A described mode of modulating Wnt signaling involves altering the expression levels of Lrp5/6 antagonists, as both deletion of Dkk1 and Sost have been shown to promote aggressive bone overgrowth characterized by hyperactive osteoblast activity due to elevated Wnt signaling. We evaluated whether the expression of Sost was influenced by members of the TGF-β superfamily. UMR106.01 cells were cultured in the presence of 10ng/mL of TGF-β₁, -β₂, -β₃, Activin A, or Nodal for 6 hours; these growth factors were chosen because they differentially activate signaling through the Alk4, Alk5, or Alk7 TGF-β type I receptors. Alternately, cells were cultured with 100nM hPTH(1–34), which decreases Sost expression [27–29]. Each TGF-β isoform increased Sost expression nearly 3-fold compared to vehicle control (Figure 1A); Activin A was less effective than TGF-β_1–3, and Nodal did not affect Sost expression at the dose examined.

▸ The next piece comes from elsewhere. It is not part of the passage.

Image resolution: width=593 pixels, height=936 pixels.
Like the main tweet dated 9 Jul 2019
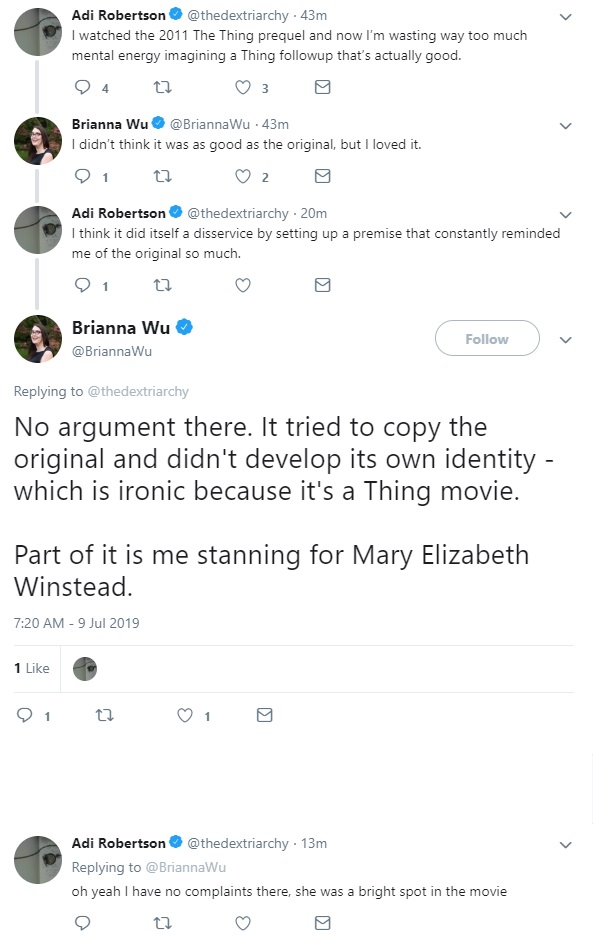click(x=185, y=715)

Figure 1. TGF-β superfamily members regulate expression of Sost.

(A) UMR106.01 mature osteoblasts were cultured for 6 hours with vehicle or 10ng/mL of indicated ligand; 100nM hPTH(1–34) was used as a positive control for Sost suppression. RNA was isolated for qPCR analysis of Sost expression relative to Rpl32. (B) UMR 106.01 mature osteoblasts were cultured for 3, 6, or 24h in the presence of 10ng/mL growth factor. For the sake of clarity, only the influence of TGF-β₁ and -β₃ upon Sost are shown. Data are mean ± SEM of 5 independent experiments. * indicates p < 0.05 compared to Vehicle, ** indicates p < 0.01 compared to Vehicle, *** indicates p < 0.001 compared to Vehicle, and # indicates p < 0.05 compared to TGF-β₃.

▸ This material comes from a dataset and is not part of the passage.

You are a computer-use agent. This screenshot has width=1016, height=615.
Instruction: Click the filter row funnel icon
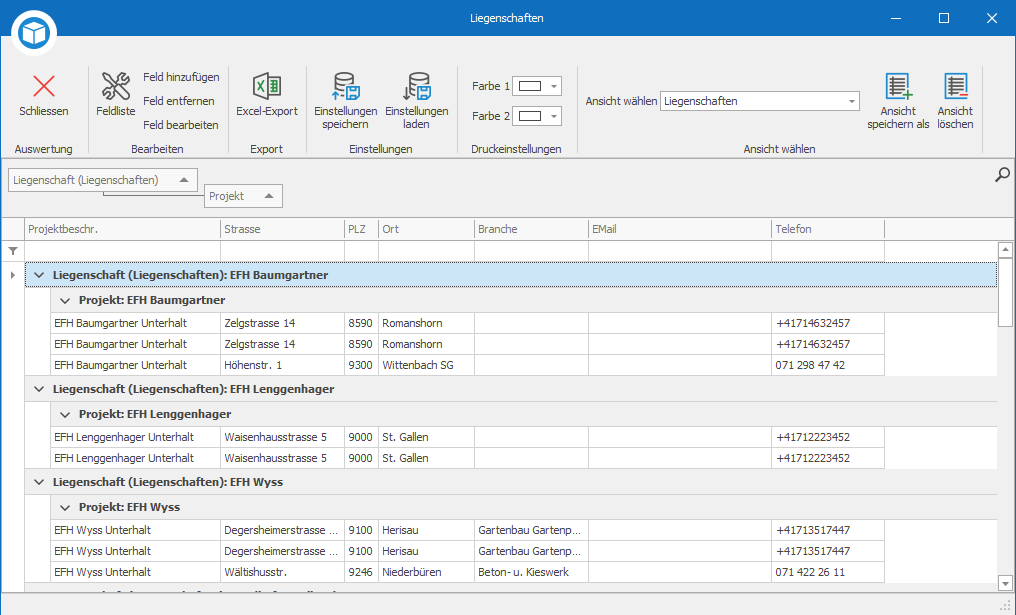click(x=13, y=251)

Dose- and time-dependent effects of TGF-β family members upon Sost expression

To investigate dose-dependence of Sost expression in response to TGF-β₁, -β₂, -β₃, and Activin A, UMR106.01 cells were cultured in the presence of increasing concentrations of growth factor (1–10,000 pg/mL) for 6 hours. TGF-β₁, -β₂, -β₃, effective at Sost induction (257 – 301% increase) at 10ng/mL, whereas Activin A was about half as effective (TABLE 2). There were differences in potency amongst the four proteins: TGF-β₁ and -β₃ demonstrated a similar EC₅₀ for Sost induction (29 and 34pg/mL, respectively), whereas TGF-β₂ (186 pg/mL) and Activin A (1371 pg/mL) were less potent. These data indicate that TGF-β₁, -β₂, -β₃ and Activin A, members of the TGF-β superfamily, are capable of inducing Sost expression.

TABLE 2.

TGF-β isoform effects upon Sost

Ligand	Sost EC50 (ng/mL)	Maximum induction (percent of vehicle)
TGF-β1	29	257
TGF-β2	186	301
TGF-β3	34	297
Activin A	1371	175

The temporal nature of TGF-β-induced Sost expression was examined by treating cells with 10ng/mL of each growth factor, after which RNA was collected 3, 6, or 24h later. TGF-β₁ exerted a rapid increase upon Sost expression after 3 hours of culture (Figure 1B); there was a trend (p<.12) for decreased Sost induction after 6 hours of culture, although expression remained significantly elevated after 6 or 24 hours of culture compared to vehicle control. TGF-β₂ exerted a gradual increase in Sost induction over the time course examined (data not shown). The effect of TGF-β₃ upon Sost expression was transient, as it was significantly elevated after 3 or 6 hours of treatment, but regressed toward baseline after 24 hours of treatment (Figure 1B). The effect of Activin A mimicked that of TGF-β₃ (data not shown).

Sost expression is inhibited by antagonists of Alk4/5/7 in vitro and in vivo

TGF-β and Activin A activate intracellular signaling cascades once bound to type I and type II receptors. TGF-β type I receptors include Alk4, Alk5, and Alk7. The addition of the Alk4/5/7 antagonist SB431542 to UMR 106.01 cells decreased endogenous Sost expression (Figure 2A). We next examined whether inhibition of Alk4/5/7 similarly influenced Sost expression, in vivo. Wild-type mice treated with a related Alk4/5/7 kinase inhibitor, SD-208 (60mg/kg), for 24 hours [32] exhibited a 63% decrease in Sost expression compared to PBS-treated controls (Figure 2B).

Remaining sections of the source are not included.